Katzenpflege 

Die meisten Katzen pflegen sich selber schon sehr gut, doch in Zeiten des Fellwechsels oder mit zunehmendem Alter sollten die Herrchen und Frauchen bei der Pflege nachhelfen.Gute Fellpflege ist vor allem für Langhaarkatzen ein absolutes Muss. Die meisten besonders haarigen Vierbeiner können sich nämlich nicht ausreichend selber pflegen.

Bei ganz normalen Kurzhaar Katzen reicht es, wenn man sie einmal pro Woche bürstet. Langhaarkatzen dagegen, wie z.B. Perser brauchen etwas mehr Pflege für ein schönes, langes, glänzendes und gesundes Fell.

Denn wenn man die Vierbeiner nicht genügend pflegt, kann das der Gesundheit der Katzen schaden.

Richtig bürsten

Man sollte ausschließlich in Wuchsrichtung des Fells bürsten, alles andere empfinden die Vierbeiner als unangenehm. Bei Langhaarkatzen sollte man zuerst das Unterfell durchbürsten, indem man das Deckenfell anhebt. Anschließend sollte man das komplette Fell bürsten.

Die Prozedur sollte nicht länger dauern, als 10-15 min. Sollte die Katze schon eher keine Lust mehr haben sollte man sie sofort in Ruhe lassen und es später nochmal versuchen. Man sollte vor allem Stellen wie Bauch und Achseln gut durchbürsten, denn dort sammeln sich oft viel Knoten und Verfilzungen.

Wussten Sie schon:

Bürsten Sie Ihre Katze nie gegen die Wuchsrichtung des Fells, dass gefällt dem Vierbeiner nämlich gar nicht und er hat schnell keine Lust mehr.

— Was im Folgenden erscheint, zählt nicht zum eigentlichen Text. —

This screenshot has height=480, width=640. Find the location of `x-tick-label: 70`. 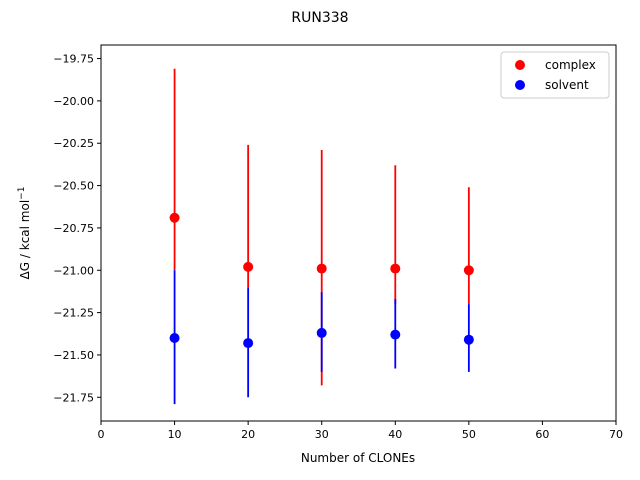

x-tick-label: 70 is located at coordinates (616, 434).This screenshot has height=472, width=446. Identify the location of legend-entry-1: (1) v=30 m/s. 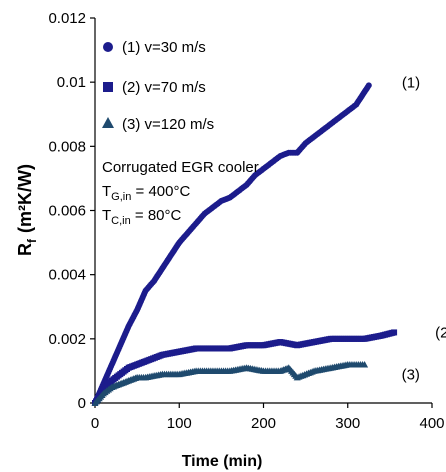
(154, 48).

Die meisten Katzen genießen das Bürsten bei der Fellpflege. Wenn das bei Ihnen jedoch nicht der Fall ist, können Sie zuerst statt einer Bürste einen Noppenhandschuh für Katzen benutzen, den empfinden Katzen als angenehmer.

Es ist sinnvoll schon bei Katzenbabys mit der Fellpflege anzufangen, damit sie sich daran gewöhnen und sich später nicht dagegen wehren.

Langhaarkatzen

Bei Langhaarkatzen sollte das Fell täglich gebürstet werden. So können Sie Ihrem Liebling verfilztes Fell, Knoten und Haut- bzw. Gesundheitsprobleme ersparen. Die Bürsten sollten breit gezahnt und aus Metall sein. Die Spitzen sollten abgerundet und nicht scharf sein, um die empfindliche Haut der Tiere nicht zu verletzten. Auch Drahtbürsten mit gebogenen Zinken und Striegel speziell für Katzen können für die Fellpflege genutzt werden. Zu weiche Bürsten und zu engzahnige Kämme sind eher ungeeignet.Wenn das Fell zu verknotet und zu verfilzt ist, kann man einzelne Knoten vorsichtig mit einer Schere abschneiden (dabei sollte man gut aufpassen, denn Katzen halten eher selten still, da kann es schnell passieren, dass man die dünne und empfindliche Haut Ihrer Lieblinge verletzt) oder man lässt der Katze von einem Profi das Fell kurz scheren, damit es wieder schön und gesund nachwachsen kann.

Kurzhaarkatzen

Bei Kurzhaarkatzen ist es ausreichend, wenn man sie einmal pro Woche bürstet. Während des Fellwechsels kann man die Prozedur öfter durchführen, um der Katze die Pflege zu erleichtern, denn sonst kann es vorkommen, dass die Mieze zu viele Haare verschluckt und das tut Ihrem Vierbeiner nicht gut.